Low-Income Tenants Struggling With Rising Rents


New research indicates low-income tenants are now spending an average of 28% of their wages on rent, up from 21% in the mid-1990s.

The Institute for Fiscal Studies says low earners have been hit by substantial cuts to housing benefit, with government support expected to fall “further and further behind” the cost of housing.

The proportion of people renting homes privately, over the same period of time, has increased from 8% to 19%.

Average private rents have gone up 33%.

“Renters are paying considerably more for their homes than 20 years ago,” says the IFS analysis, which was funded by the Joseph Rowntree Foundation.

“In real terms, the median private rent paid in London was 53% higher in the mid-2010s than in the mid-1990s, while in the rest of the country, it was 29% higher. Those rises mainly occurred in the late 1990s and early 2000s (in London) or the early and mid-2000s (elsewhere).

“Meanwhile, social housing rents have been consistently growing in real terms since the mid-1990s.”

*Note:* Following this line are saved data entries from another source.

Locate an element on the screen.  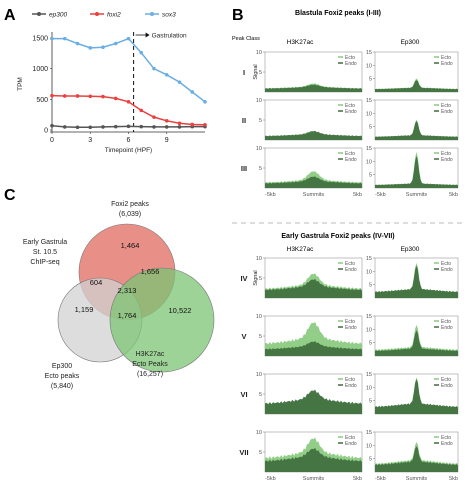
y-tick-label: 1000 is located at coordinates (40, 70).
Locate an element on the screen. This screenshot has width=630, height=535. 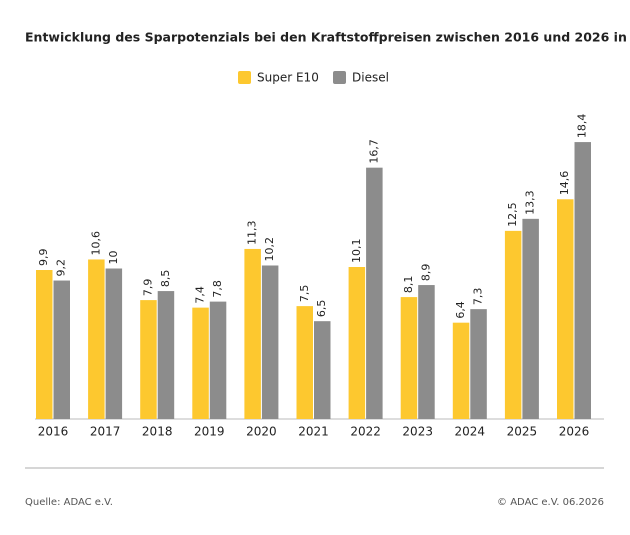
copyright: © ADAC e.V. 06.2026 is located at coordinates (550, 502).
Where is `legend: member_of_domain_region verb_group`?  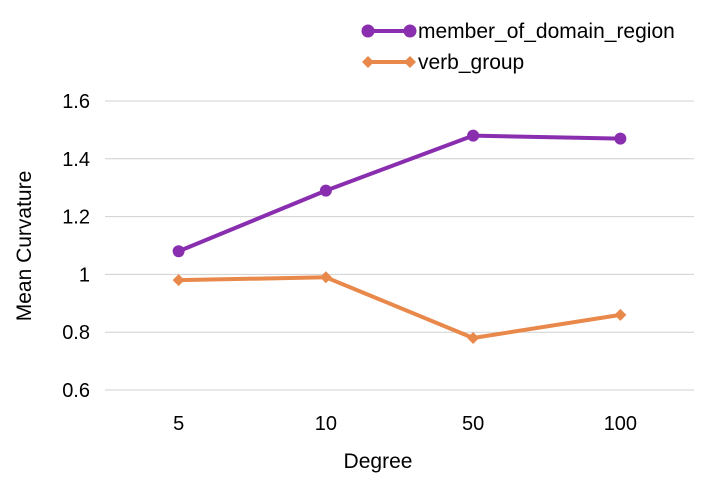 legend: member_of_domain_region verb_group is located at coordinates (518, 47).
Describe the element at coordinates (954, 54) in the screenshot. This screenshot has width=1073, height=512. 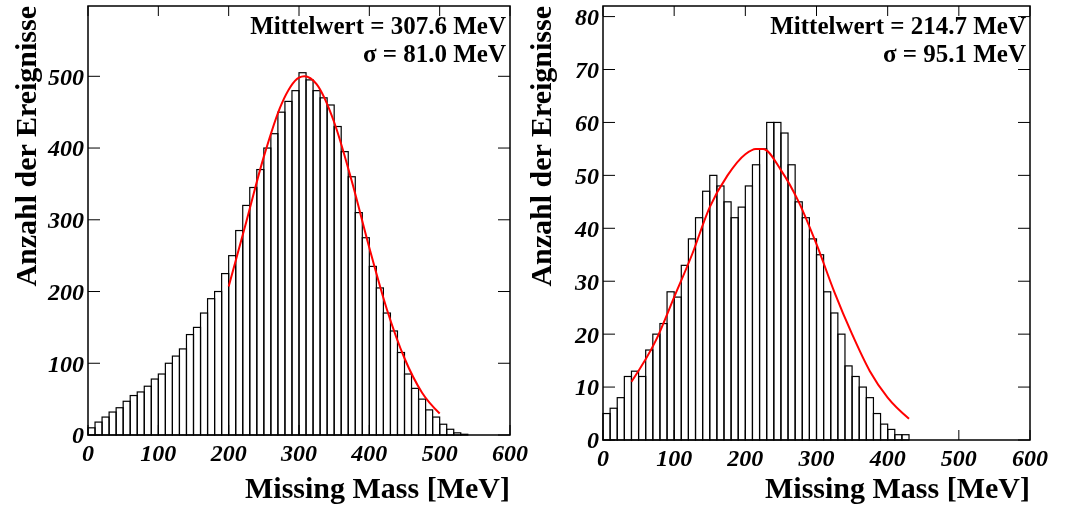
I see `annotation: σ = 95.1 MeV` at that location.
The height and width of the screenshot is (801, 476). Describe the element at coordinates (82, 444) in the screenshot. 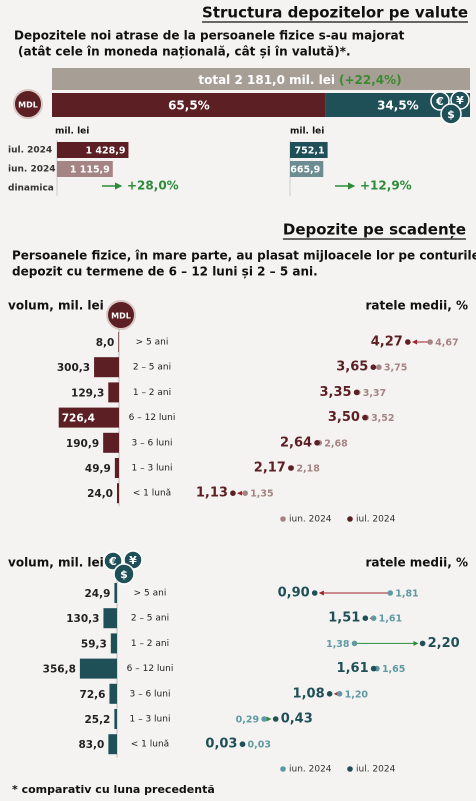

I see `volume-label: 190,9` at that location.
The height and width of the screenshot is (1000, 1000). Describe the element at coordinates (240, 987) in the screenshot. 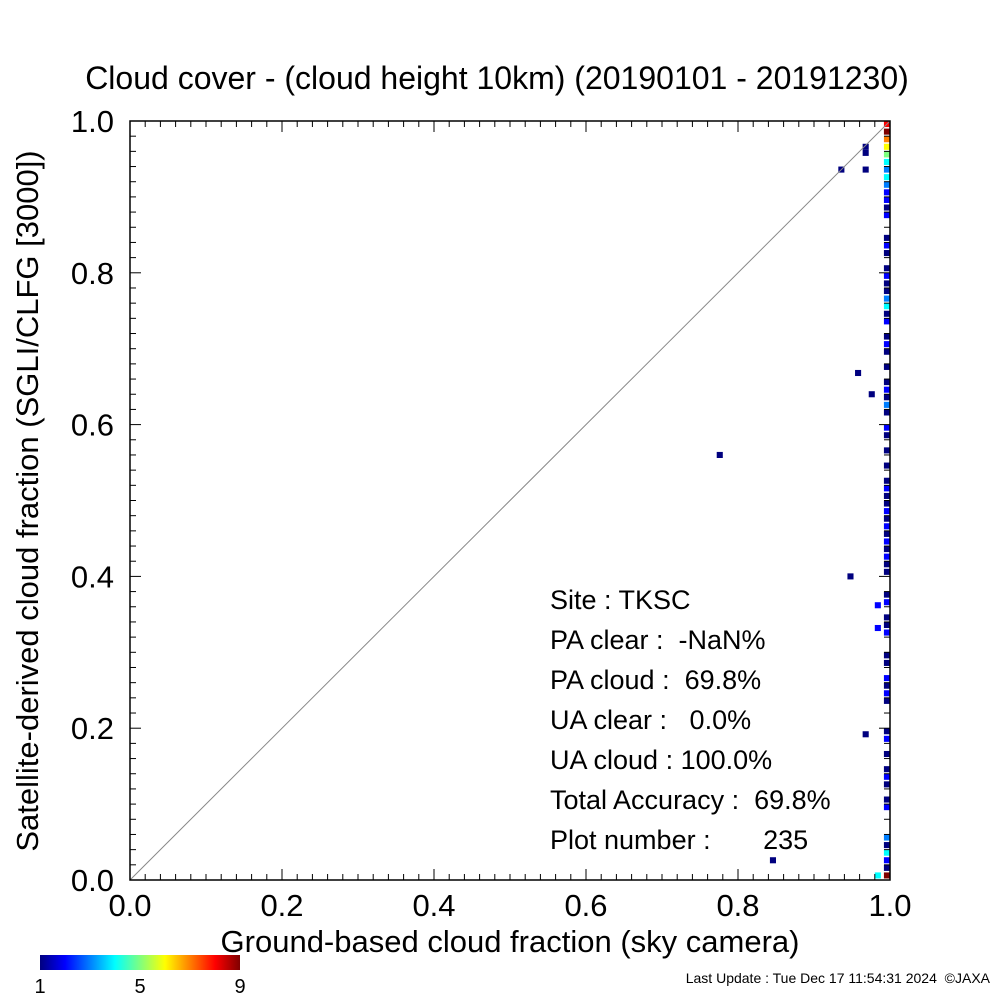

I see `colorbar-tick-label: 9` at that location.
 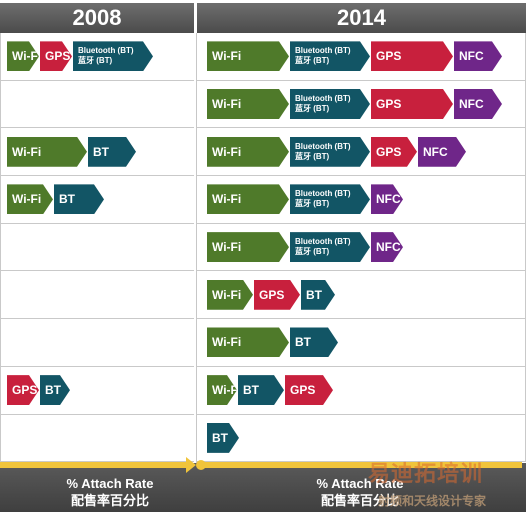 What do you see at coordinates (97, 18) in the screenshot?
I see `header-2008: 2008` at bounding box center [97, 18].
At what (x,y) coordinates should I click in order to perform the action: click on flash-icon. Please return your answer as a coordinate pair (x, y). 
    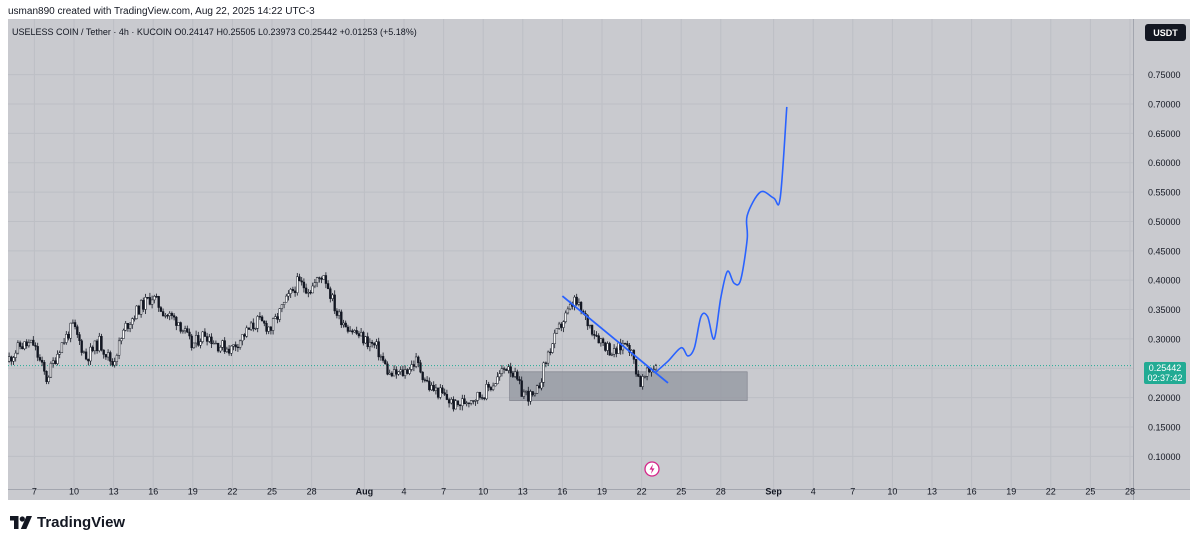
    Looking at the image, I should click on (652, 469).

Changes to housing benefit policy had so far cut entitlements for two-thirds of low-income private renters and one-sixth of low-income renters in social housing, according to the group.

Future reforms were expected to increase the number of people facing a shortfall between the amount of housing benefit they received and the rent they paid.

“Wider problems in the housing market are pushing up housing costs and increasing the size of the rented sector,” said Agnes Norris Keiller, a research economist at IFS and an author of the report.

“While these remain unaddressed, there is likely to be an ever-tougher choice: continue decoupling support for housing costs for those on low incomes from the rising cost of housing, or change policy and accept further rises in the housing benefit bill.

“The current approach effectively places most of the risk of further rises in costs on to low-income tenants, and little on the housing benefit bill.”

She added, “While containing the cost to taxpayers, it leaves housing benefit vulnerable to becoming increasingly irrelevant with respect to its purpose – maintaining the affordability of adequate housing for those on low incomes.”